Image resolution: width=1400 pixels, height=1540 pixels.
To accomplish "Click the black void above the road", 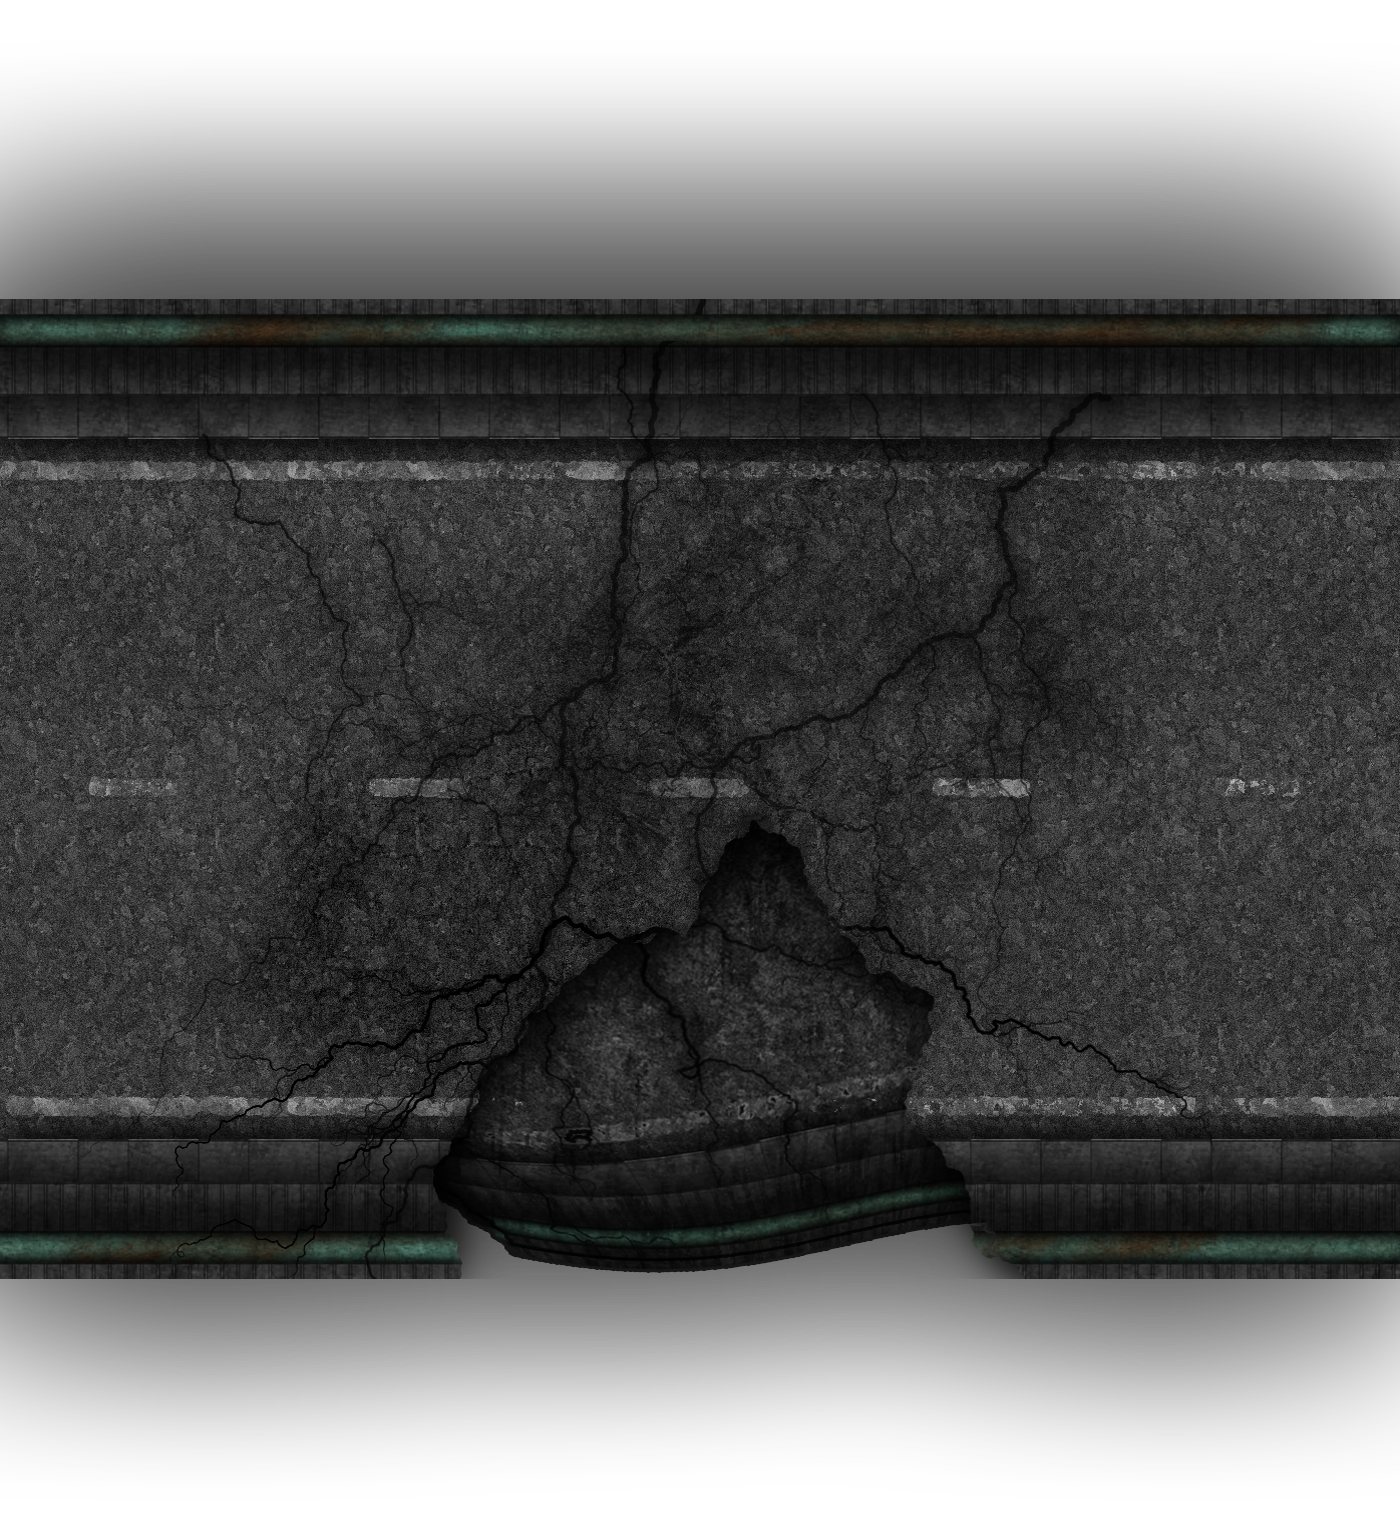I will pyautogui.click(x=700, y=170).
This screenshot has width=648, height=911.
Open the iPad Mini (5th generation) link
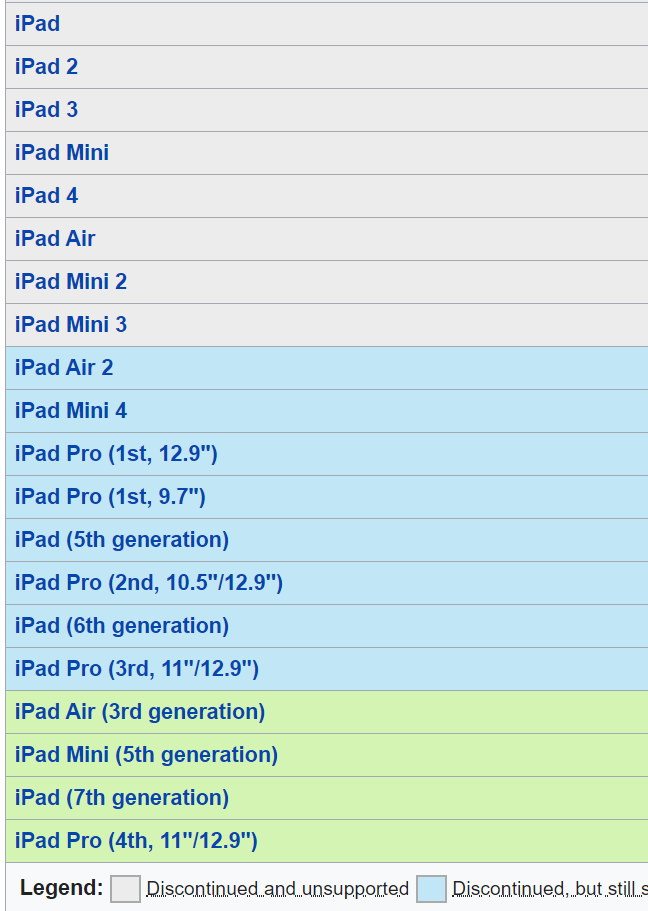[x=146, y=755]
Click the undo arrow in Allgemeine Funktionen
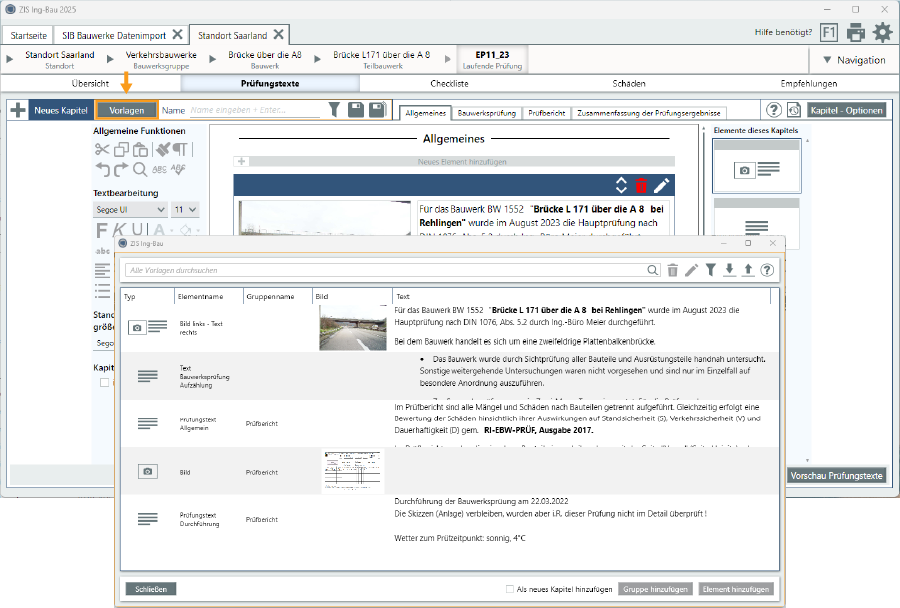The width and height of the screenshot is (900, 608). pos(102,169)
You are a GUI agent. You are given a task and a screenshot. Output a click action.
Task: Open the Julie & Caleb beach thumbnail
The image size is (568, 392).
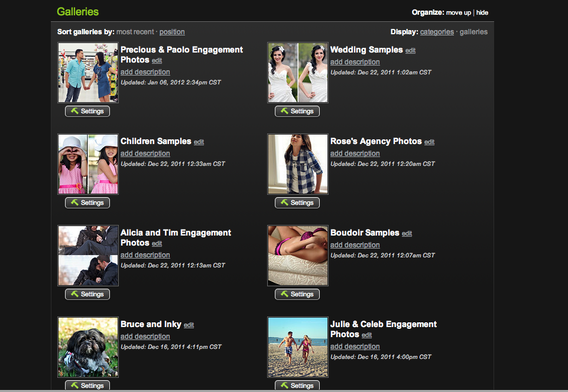[x=298, y=347]
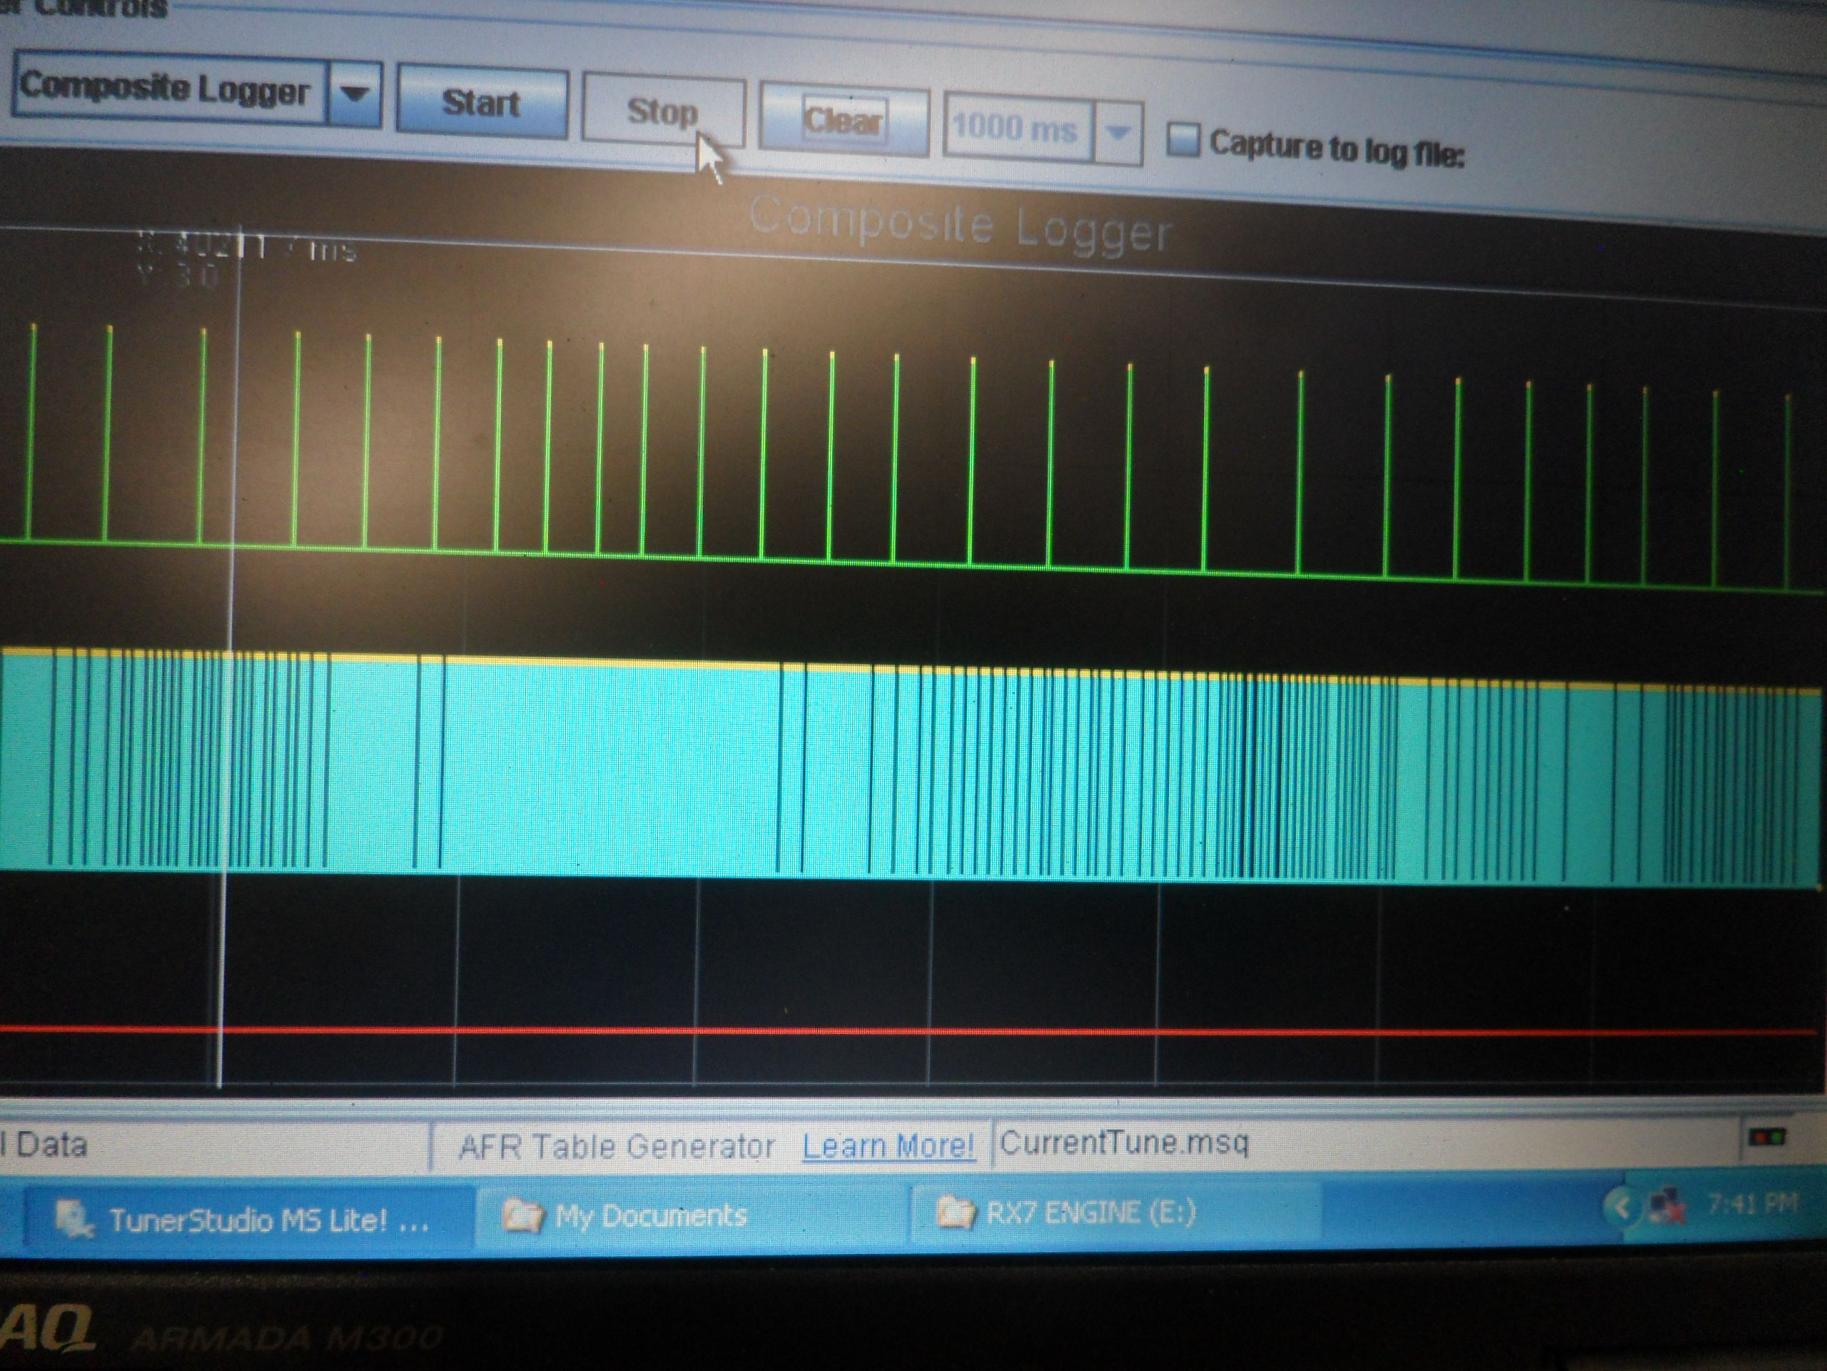Open My Documents folder icon in taskbar
Image resolution: width=1827 pixels, height=1371 pixels.
click(521, 1216)
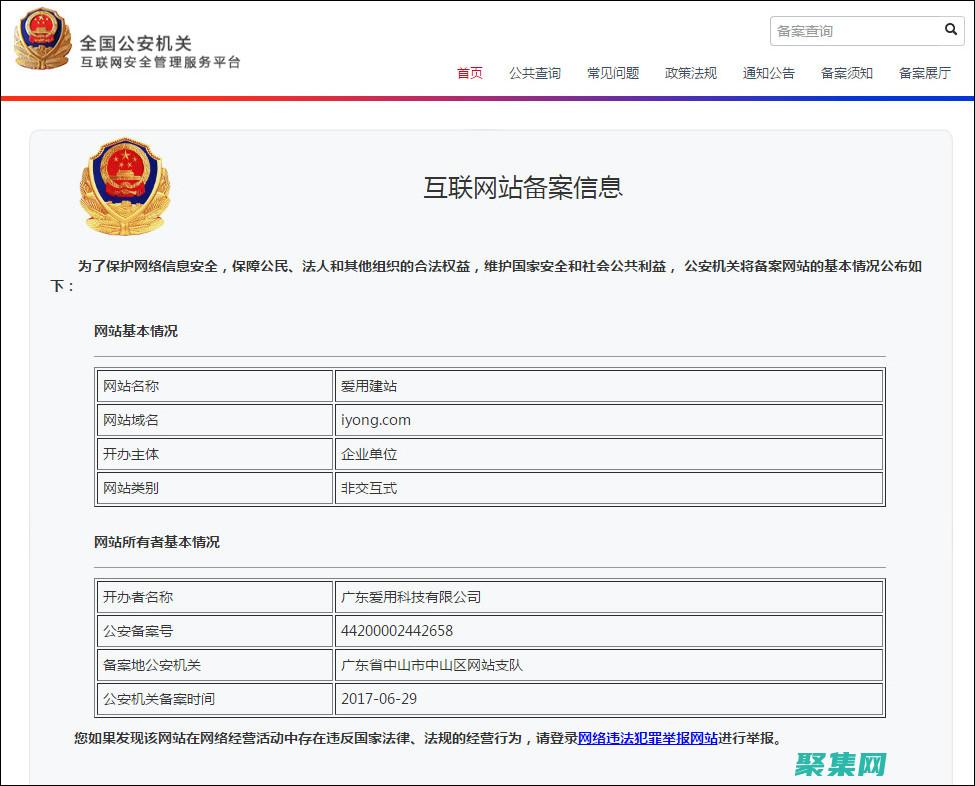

Task objective: Leaving out every picture, extract verbatim the lines from the one containing "Click the undo arrow in Allgemeine Funktionen" through the last line of the listing, inclusive.

Result of this exercise:
Click the undo arrow in Allgemeine Funktionen
The width and height of the screenshot is (900, 608). pos(102,169)
You are a GUI agent. You are given a task and a screenshot. Output a click action.
Task: Open the Julie & Caleb beach thumbnail
The image size is (568, 392).
[x=298, y=347]
Open My Documents folder icon in taskbar
Image resolution: width=1827 pixels, height=1371 pixels.
click(521, 1216)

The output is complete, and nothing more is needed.